* [Set exercise]:
Copy the records from the line containing "Viewport: 894px width, 772px" through the line containing "point(262,434)", both included, keeping the requests as they are. Increase every coordinate in the answers by 37.

* [Material]:
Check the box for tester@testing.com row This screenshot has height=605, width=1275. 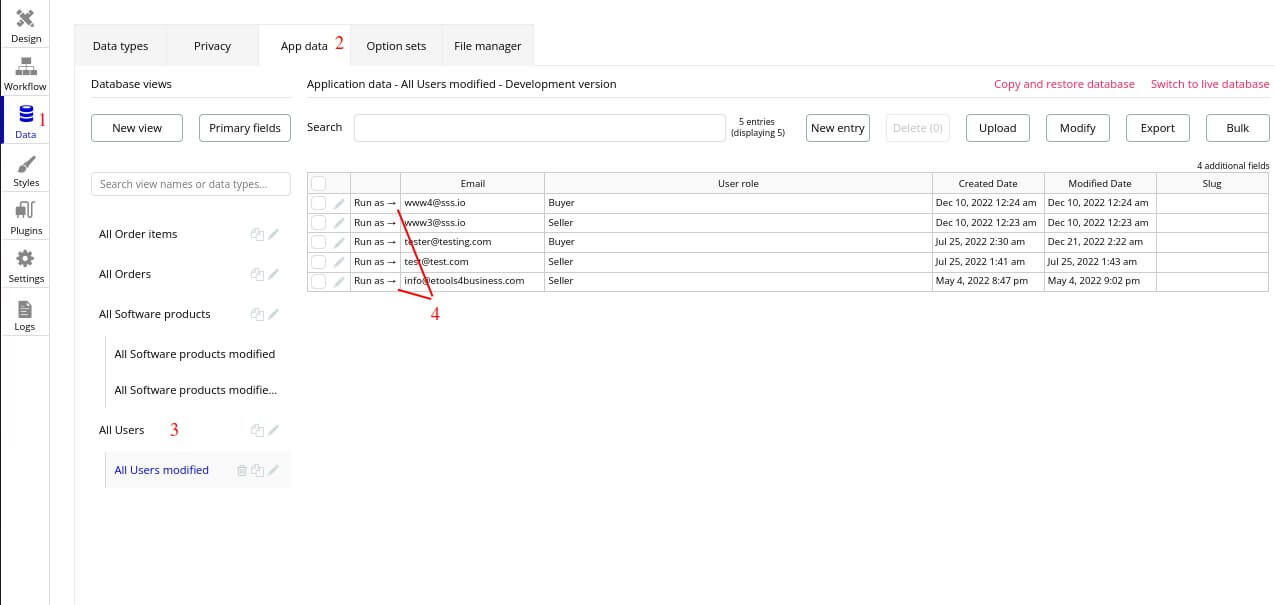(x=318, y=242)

---

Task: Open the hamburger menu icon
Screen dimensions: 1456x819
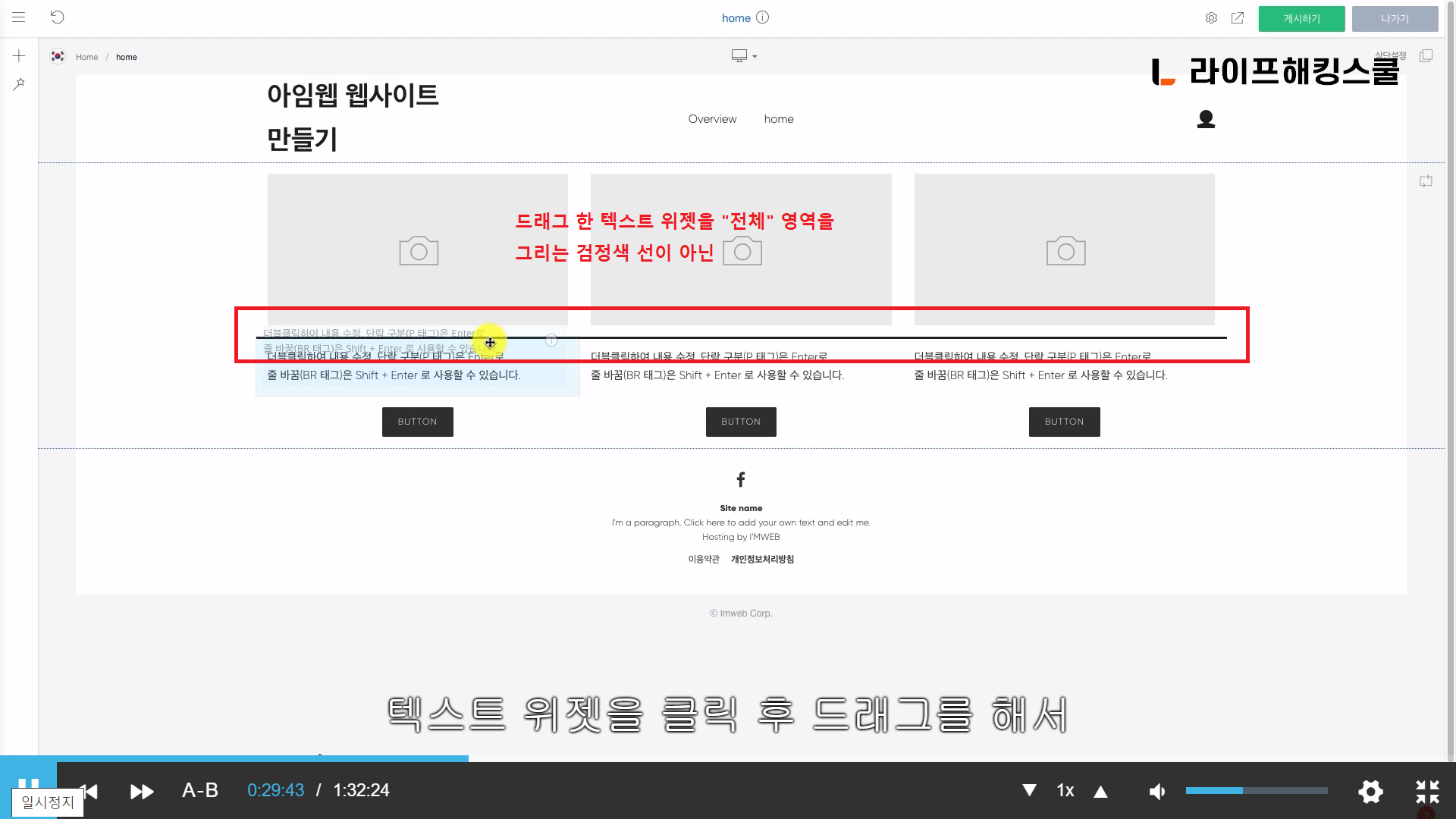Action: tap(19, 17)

--

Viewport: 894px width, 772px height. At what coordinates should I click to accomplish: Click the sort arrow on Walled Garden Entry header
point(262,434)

* [Task answer]:
Viewport: 894px width, 772px height. At what coordinates should I click to accomplish: Click the sort arrow on Walled Garden Entry header
point(299,471)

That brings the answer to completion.